Your task> Write out the entries below again with "Viewport" replaced by "Display area" everywhere, leaving everything else unchanged.

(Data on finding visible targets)
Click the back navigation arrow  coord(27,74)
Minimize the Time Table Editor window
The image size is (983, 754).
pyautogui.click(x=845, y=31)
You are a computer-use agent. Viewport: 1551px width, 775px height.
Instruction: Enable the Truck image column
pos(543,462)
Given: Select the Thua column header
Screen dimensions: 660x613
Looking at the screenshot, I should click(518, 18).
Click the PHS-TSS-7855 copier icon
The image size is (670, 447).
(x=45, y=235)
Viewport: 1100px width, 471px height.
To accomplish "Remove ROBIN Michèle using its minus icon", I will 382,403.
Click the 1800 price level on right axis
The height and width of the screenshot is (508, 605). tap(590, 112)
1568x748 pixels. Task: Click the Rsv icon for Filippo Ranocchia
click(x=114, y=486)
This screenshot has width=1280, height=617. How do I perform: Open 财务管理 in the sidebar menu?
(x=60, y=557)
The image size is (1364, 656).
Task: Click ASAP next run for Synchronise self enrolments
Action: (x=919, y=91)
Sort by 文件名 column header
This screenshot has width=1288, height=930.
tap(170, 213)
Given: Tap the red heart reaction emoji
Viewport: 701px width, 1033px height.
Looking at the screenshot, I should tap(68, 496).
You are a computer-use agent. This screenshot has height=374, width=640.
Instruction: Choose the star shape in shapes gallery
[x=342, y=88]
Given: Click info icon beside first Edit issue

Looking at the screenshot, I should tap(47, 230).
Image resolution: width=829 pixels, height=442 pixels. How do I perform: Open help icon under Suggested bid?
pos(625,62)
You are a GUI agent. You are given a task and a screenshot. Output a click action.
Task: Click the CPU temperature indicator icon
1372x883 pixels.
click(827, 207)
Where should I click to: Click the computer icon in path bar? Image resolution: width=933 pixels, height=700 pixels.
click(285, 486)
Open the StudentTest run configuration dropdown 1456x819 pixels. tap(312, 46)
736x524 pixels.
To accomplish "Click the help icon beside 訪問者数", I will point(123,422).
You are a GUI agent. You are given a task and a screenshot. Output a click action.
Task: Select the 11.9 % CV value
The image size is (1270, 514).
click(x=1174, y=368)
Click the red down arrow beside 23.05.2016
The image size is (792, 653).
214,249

Response for this exercise>
Click the back navigation arrow  coord(27,74)
Minimize the Time Table Editor window
The image size is (983, 754).
pyautogui.click(x=845, y=31)
You are a computer-use agent. Display area: 1551px width, 775px height.
Instruction: Enable the Truck image column
pos(543,462)
Given: Select the Thua column header
Screen dimensions: 660x613
Looking at the screenshot, I should click(518, 18).
Click the PHS-TSS-7855 copier icon
The image size is (670, 447).
(x=45, y=235)
Display area: 1100px width, 471px height.
To accomplish "Remove ROBIN Michèle using its minus icon", I will 382,403.
Click the 1800 price level on right axis
The height and width of the screenshot is (508, 605). tap(590, 112)
1568x748 pixels. Task: Click the Rsv icon for Filippo Ranocchia
click(x=114, y=486)
This screenshot has width=1280, height=617. How do I perform: Open 财务管理 in the sidebar menu?
(x=60, y=557)
The image size is (1364, 656).
Task: Click ASAP next run for Synchronise self enrolments
Action: (x=919, y=91)
Sort by 文件名 column header
This screenshot has width=1288, height=930.
tap(170, 213)
Given: Tap the red heart reaction emoji
Display area: 701px width, 1033px height.
Looking at the screenshot, I should tap(68, 496).
You are a computer-use agent. This screenshot has height=374, width=640.
Instruction: Choose the star shape in shapes gallery
[x=342, y=88]
Given: Click info icon beside first Edit issue

Looking at the screenshot, I should tap(47, 230).
Image resolution: width=829 pixels, height=442 pixels. How do I perform: Open help icon under Suggested bid?
pos(625,62)
You are a GUI agent. You are given a task and a screenshot. Output a click action.
Task: Click the CPU temperature indicator icon
1372x883 pixels.
click(827, 207)
Where should I click to: Click the computer icon in path bar? Image resolution: width=933 pixels, height=700 pixels.
click(285, 486)
Open the StudentTest run configuration dropdown 1456x819 pixels. tap(312, 46)
736x524 pixels.
To accomplish "Click the help icon beside 訪問者数", I will point(123,422).
You are a GUI agent. You are given a task and a screenshot. Output a click action.
Task: Select the 11.9 % CV value
The image size is (1270, 514).
click(x=1174, y=368)
Click the red down arrow beside 23.05.2016
The image size is (792, 653).
214,249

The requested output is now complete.